Regularization: Ridge vs Lasso · Suman Bhadra Notes

Punish complexity to fight overfitting

An overfit model often has wild, enormous coefficients that whip its curve through every noisy point. Regularization adds a penalty on the size of the weights, nudging the model toward a smoother, simpler fit.

The new objective

minimize: prediction error + λ · (penalty on weights)

The strength λ tunes the trade-off: λ = 0 is plain regression; large λ forces small weights.

Watch the penalty tame an overfit curve

A wiggly overfit fit calms down as λ grows, and the coefficient bars below shrink. The final step contrasts how Ridge and Lasso shrink differently.

L2 vs L1 — the key difference

Ridge (L2) penalty = Σ wᵢ²

Penalizes squared weights. Shrinks all coefficients smoothly toward zero, but rarely to exactly zero. Keeps every feature.

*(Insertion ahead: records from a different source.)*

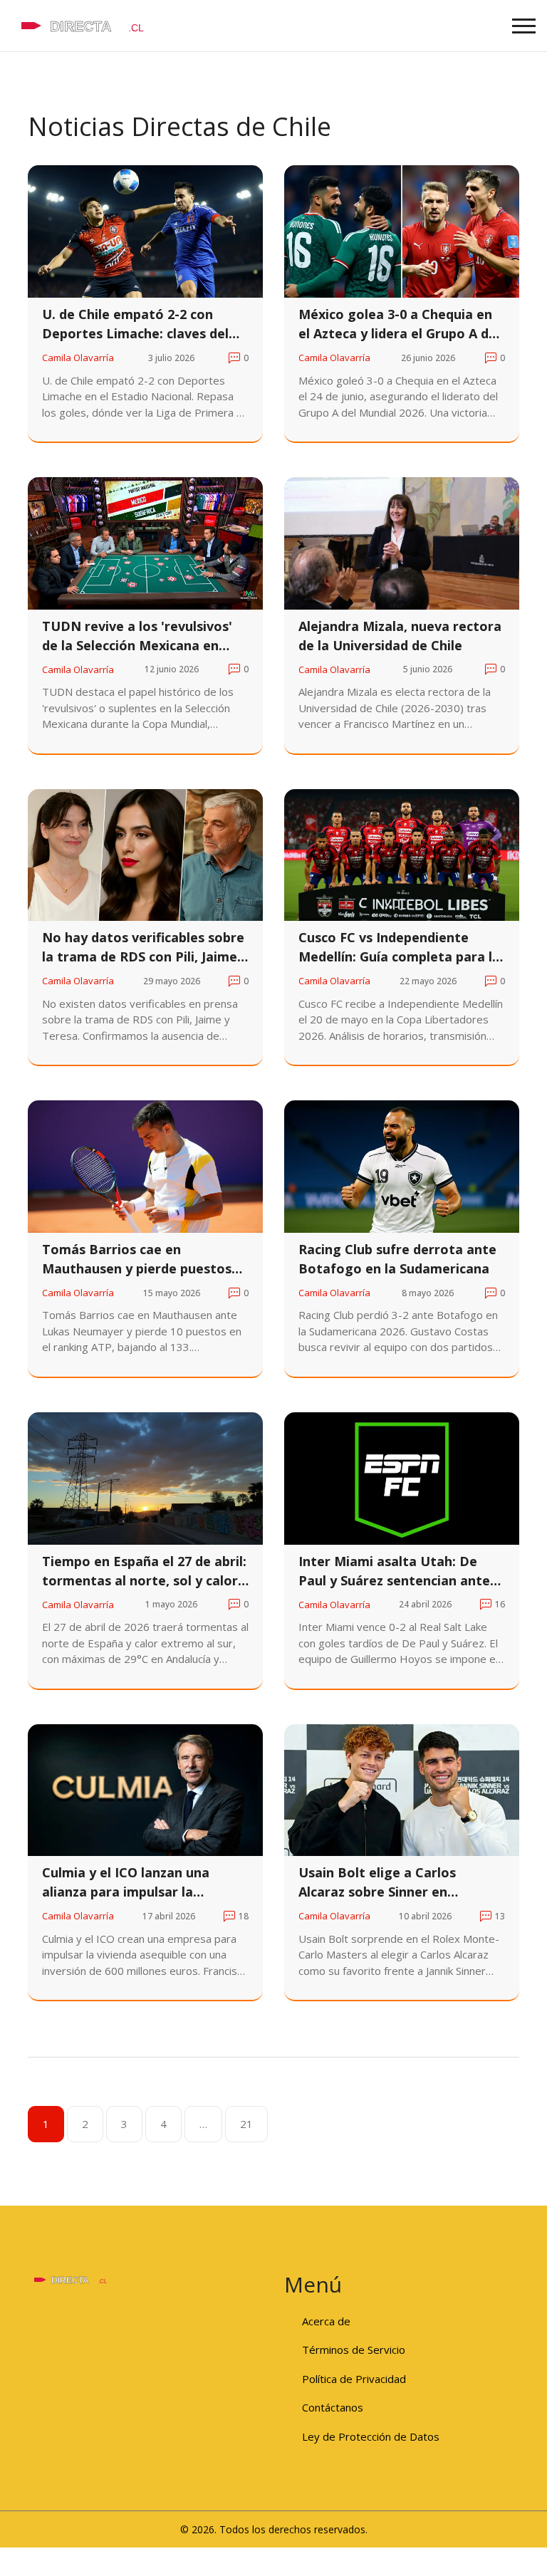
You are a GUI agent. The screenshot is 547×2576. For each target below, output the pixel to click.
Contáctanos (332, 2407)
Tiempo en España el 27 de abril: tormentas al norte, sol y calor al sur (144, 1571)
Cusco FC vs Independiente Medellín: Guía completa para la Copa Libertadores (399, 947)
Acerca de (326, 2321)
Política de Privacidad (354, 2379)
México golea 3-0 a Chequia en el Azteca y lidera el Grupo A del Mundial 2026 (399, 324)
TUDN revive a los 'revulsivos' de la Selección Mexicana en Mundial (137, 636)
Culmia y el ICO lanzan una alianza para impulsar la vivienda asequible (125, 1883)
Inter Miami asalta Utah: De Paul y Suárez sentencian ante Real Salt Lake (394, 1571)
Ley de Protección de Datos (370, 2436)
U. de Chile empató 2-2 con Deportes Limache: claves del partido (135, 324)
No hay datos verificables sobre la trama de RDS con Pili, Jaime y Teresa (145, 947)
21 (246, 2124)
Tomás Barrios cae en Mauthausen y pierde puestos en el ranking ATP (136, 1259)
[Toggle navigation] (523, 26)
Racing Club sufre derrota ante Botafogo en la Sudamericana (397, 1259)
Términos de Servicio (353, 2349)
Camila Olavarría (78, 357)
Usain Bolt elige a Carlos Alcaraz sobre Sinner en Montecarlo (377, 1883)
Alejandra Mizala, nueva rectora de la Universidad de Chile (399, 635)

Lasso (L1) penalty = Σ |wᵢ|

Penalizes absolute weights. Drives some coefficients to exactly zero — automatic feature selection.

Elastic Net L1 + L2

A blend of both — sparsity from L1, stability from L2. Good with many correlated features.

Why L1 zeros things out

The L1 penalty's diamond shape has sharp corners on the axes, so the optimum tends to land on an axis — where a coefficient is exactly zero. L2's round shape has no corners, so weights shrink but survive.

Choosing

Reach for Lasso when

You suspect many features are useless
You want a sparse, interpretable model
Automatic feature selection is valuable

Reach for Ridge when

You believe most features matter a little
Features are correlated (Lasso picks one arbitrarily)
You just want to stabilize a model

Tip

Always scale features before regularizing — the penalty treats all weights equally, so they must be on the same footing. Tune λ with cross-validation.